Text segment>
4G Enterprises, Inc.
800 Town and Country Blvd., Ste. 300
Houston, Texas 77024
(832) 431-3123
November 1, 2012
Ms. Mara L. Ransom
Securities and Exchange Commission
Washington, D.C. 20549
Dear Ms. Ransom:
Thank you for your comments of October 19, 2012 related to the S-1 registration statement of 4G Enterprises, Inc. We have reviewed your comments and made revisions and provided responses to each of those comments.
We have tried to respond to each of your comments and requests for information. It is the Company’s desire to resolve each comment in a manner that is acceptable to the staff.
Comments and Responses:
Prospectus Cover Page
| 1. | We note your response to comment 8 in our letter dated September 25, 2012 and the related revisions in your filing that “[w]e estimate our offering costs at $11,008.60 which would leave us with proceeds of $63,991.40.” We also note your response to comment 12 that you have already paid fees related to this offering. Please thoroughly revise your filing, such as in the tables on the prospectus cover page, Use of Proceeds section and Management’s Discussion and Analysis section, to account for your offering costs. Specifically, please revise these tables to reflect that the net proceeds will be $63,991.40 and not $75,000. Please see Item 501(b)(3) of Regulation S-K. |
Answer: Revised as requested.
Risk Factors, page 7
| 2. | We note your response to comment 10 in our letter dated September 25, 2012 and the related revisions in your filing. Please revise to delete the following “The risks and uncertainties described below are not the only ones we face. Additional risks and uncertainties that we are unaware of, or that we currently believe are not material, may also become important factors that adversely affect our business.” |
Answer: Revised as requested.
| 3. | We note your response to comment 18 in our letter dated September 25, 2012. In an appropriate risk factor, please discuss the risks associated with your intellectual property, including the risk that you will not complete the design work on your system by the first quarter of 2013 and will lose your provisional patent. |
Answer: Revised as requested.
Business, page 16
| 4. | We note your response to comment 4 in our letter dated September 25, 2012 and the related revisions in your filing. Please revise the following statements on page 18 to indicate that you might not complete and commercialize your product: “When our product is ready for the commercial market . . . “ and “This means that after we have built an operational prototype plant . .. .” |
Answer: Revised as requested.
Certain Relationships and Related Party Transactions, page 35
| 5. | We note your response to comment 26 in our letter dated September 25, 2012 and the related revisions to your filing. Please revise the first sentence of this section to clarify that your disclosure pertains to the last three fiscal years. Please see Instruction 1 to Item 404(d) of Regulation S-K. |
Answer: Revised as requested.

[Interface element records]
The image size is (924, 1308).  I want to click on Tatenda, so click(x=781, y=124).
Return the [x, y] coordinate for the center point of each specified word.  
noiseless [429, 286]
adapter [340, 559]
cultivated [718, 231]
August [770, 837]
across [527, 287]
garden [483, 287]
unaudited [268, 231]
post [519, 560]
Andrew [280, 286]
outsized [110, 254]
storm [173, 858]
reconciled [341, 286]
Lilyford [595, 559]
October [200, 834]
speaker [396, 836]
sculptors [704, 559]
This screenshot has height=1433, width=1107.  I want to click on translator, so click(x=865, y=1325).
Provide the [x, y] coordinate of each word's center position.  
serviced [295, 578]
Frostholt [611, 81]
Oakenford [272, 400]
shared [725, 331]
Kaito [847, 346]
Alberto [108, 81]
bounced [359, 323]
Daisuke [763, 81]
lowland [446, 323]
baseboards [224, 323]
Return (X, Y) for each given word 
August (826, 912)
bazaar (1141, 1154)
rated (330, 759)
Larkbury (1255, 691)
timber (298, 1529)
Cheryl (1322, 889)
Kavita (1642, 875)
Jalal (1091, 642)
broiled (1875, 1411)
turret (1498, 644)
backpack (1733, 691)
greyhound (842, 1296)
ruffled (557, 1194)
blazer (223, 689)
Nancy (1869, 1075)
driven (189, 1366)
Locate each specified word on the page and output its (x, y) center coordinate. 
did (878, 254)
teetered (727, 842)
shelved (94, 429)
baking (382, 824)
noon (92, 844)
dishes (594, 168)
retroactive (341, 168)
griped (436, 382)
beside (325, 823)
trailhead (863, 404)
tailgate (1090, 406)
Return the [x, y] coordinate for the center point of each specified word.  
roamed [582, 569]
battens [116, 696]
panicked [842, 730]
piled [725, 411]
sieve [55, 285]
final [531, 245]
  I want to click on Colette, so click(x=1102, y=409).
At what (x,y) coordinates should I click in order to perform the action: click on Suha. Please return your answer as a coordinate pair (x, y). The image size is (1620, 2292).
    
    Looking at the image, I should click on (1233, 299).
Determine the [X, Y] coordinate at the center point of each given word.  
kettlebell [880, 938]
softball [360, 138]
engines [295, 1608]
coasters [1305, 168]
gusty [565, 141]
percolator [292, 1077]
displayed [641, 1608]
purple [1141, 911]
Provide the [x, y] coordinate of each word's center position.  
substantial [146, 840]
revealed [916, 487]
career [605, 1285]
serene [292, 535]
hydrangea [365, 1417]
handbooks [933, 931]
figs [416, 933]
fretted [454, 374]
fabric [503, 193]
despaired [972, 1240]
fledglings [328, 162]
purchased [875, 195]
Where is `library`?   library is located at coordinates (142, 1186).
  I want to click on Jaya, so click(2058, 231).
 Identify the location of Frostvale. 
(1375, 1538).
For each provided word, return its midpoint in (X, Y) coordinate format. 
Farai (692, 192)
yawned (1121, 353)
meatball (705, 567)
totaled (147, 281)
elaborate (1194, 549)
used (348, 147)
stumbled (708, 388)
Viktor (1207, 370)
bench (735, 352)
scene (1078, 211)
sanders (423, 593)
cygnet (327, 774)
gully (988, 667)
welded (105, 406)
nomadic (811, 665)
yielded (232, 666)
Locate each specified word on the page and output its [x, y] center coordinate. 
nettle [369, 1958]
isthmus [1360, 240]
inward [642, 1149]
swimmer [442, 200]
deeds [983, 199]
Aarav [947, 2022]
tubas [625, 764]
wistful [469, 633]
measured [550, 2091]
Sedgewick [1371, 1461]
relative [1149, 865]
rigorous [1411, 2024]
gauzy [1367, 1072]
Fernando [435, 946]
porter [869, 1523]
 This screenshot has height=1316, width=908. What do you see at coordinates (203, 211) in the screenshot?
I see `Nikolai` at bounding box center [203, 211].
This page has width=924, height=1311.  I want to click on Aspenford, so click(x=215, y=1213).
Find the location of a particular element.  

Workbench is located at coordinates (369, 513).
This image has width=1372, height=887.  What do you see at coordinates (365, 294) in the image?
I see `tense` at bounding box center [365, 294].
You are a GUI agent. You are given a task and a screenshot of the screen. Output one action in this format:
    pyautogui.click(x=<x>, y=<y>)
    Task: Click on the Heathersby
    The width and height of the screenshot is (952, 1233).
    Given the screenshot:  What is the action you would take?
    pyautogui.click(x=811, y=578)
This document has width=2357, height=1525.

Required task>
Rewrite the part of the letter starting at "800 Town and" and ending at "to the staff.", with "registration statement" replaced by "filing". The data above is separate from the letter and is not connected to it.

The reply>
800 Town and Country Blvd., Ste. 300
Houston, Texas 77024
(832) 431-3123
November 1, 2012
Ms. Mara L. Ransom
Securities and Exchange Commission
Washington, D.C. 20549
Dear Ms. Ransom:
Thank you for your comments of October 19, 2012 related to the S-1 filing of 4G Enterprises, Inc. We have reviewed your comments and made revisions and provided responses to each of those comments.
We have tried to respond to each of your comments and requests for information. It is the Company’s desire to resolve each comment in a manner that is acceptable to the staff.